• Short task
Could you print every line of the data below with nothing changed?

--- Begin Material for this task ---

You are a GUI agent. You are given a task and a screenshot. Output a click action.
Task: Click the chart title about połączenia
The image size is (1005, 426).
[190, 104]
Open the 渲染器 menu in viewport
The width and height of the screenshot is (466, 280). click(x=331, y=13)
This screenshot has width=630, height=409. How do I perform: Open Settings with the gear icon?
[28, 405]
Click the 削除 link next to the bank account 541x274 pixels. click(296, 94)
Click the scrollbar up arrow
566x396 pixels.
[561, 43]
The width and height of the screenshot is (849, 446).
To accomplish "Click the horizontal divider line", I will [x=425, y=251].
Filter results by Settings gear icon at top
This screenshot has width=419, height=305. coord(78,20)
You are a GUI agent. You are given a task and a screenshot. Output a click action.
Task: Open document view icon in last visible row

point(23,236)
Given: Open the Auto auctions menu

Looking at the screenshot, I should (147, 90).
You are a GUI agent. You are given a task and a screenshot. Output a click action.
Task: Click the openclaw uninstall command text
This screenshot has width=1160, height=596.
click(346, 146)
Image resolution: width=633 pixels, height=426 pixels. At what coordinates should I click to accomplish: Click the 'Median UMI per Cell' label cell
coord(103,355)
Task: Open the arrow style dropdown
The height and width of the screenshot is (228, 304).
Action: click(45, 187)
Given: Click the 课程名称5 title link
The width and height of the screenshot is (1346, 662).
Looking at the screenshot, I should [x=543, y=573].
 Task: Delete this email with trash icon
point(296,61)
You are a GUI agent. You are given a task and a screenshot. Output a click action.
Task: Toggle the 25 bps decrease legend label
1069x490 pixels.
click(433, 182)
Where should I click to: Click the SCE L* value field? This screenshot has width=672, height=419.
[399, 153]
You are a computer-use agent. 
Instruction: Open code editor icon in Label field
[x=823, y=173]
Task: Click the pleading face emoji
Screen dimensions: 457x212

--- End Material for this task ---

• Task answer
You are a GUI agent. You are given a task and a screenshot. Output a click action.
Task: Click the chart title about połączenia
The image size is (1005, 426).
[190, 104]
Open the 渲染器 menu in viewport
The width and height of the screenshot is (466, 280). click(x=331, y=13)
This screenshot has width=630, height=409. How do I perform: Open Settings with the gear icon?
[28, 405]
Click the 削除 link next to the bank account 541x274 pixels. click(296, 94)
Click the scrollbar up arrow
566x396 pixels.
[561, 43]
The width and height of the screenshot is (849, 446).
To accomplish "Click the horizontal divider line", I will [x=425, y=251].
Filter results by Settings gear icon at top
This screenshot has width=419, height=305. coord(78,20)
You are a GUI agent. You are given a task and a screenshot. Output a click action.
Task: Open document view icon in last visible row

point(23,236)
Given: Open the Auto auctions menu

Looking at the screenshot, I should (147, 90).
You are a GUI agent. You are given a task and a screenshot. Output a click action.
Task: Click the openclaw uninstall command text
This screenshot has width=1160, height=596.
click(346, 146)
Image resolution: width=633 pixels, height=426 pixels. At what coordinates should I click to accomplish: Click the 'Median UMI per Cell' label cell
coord(103,355)
Task: Open the arrow style dropdown
The height and width of the screenshot is (228, 304).
Action: click(45, 187)
Given: Click the 课程名称5 title link
The width and height of the screenshot is (1346, 662).
Looking at the screenshot, I should [x=543, y=573].
 Task: Delete this email with trash icon
point(296,61)
You are a GUI agent. You are given a task and a screenshot. Output a click action.
Task: Toggle the 25 bps decrease legend label
1069x490 pixels.
click(433, 182)
Where should I click to: Click the SCE L* value field? This screenshot has width=672, height=419.
[399, 153]
You are a computer-use agent. 
Instruction: Open code editor icon in Label field
[x=823, y=173]
Task: Click the pleading face emoji
Screen dimensions: 457x212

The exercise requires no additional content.